[GIVEN TASK] Update the lines starting at the one containing "You are a computer-use" and ending at the one containing "(x=616, y=399)", replacing "send arrow" with "send button" and leaving everything else unchanged.

[INPUT FOR THIS TASK]
■ ■ ■ ■ ■
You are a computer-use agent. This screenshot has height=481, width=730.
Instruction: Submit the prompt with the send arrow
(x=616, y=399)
■ ■ ■ ■ ■
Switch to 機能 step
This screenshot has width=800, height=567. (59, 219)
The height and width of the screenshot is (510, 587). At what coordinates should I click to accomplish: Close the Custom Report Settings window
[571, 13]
■ ■ ■ ■ ■
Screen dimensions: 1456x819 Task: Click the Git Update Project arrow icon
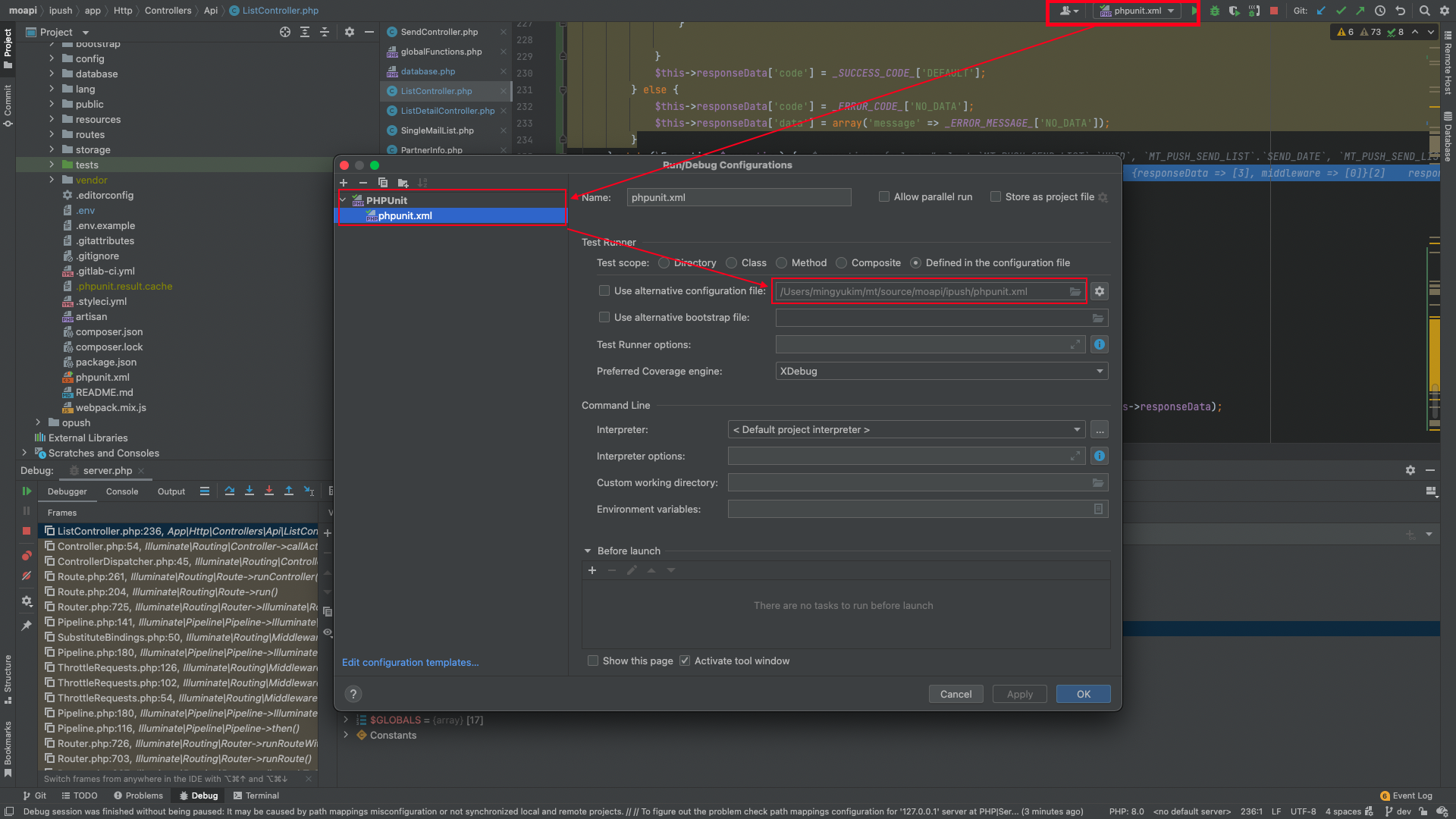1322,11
■ ■ ■ ■ ■
[RIGHT ANSWER]
You are a computer-use agent. This screenshot has height=481, width=730.
Instruction: Submit the prompt with the send button
(x=616, y=399)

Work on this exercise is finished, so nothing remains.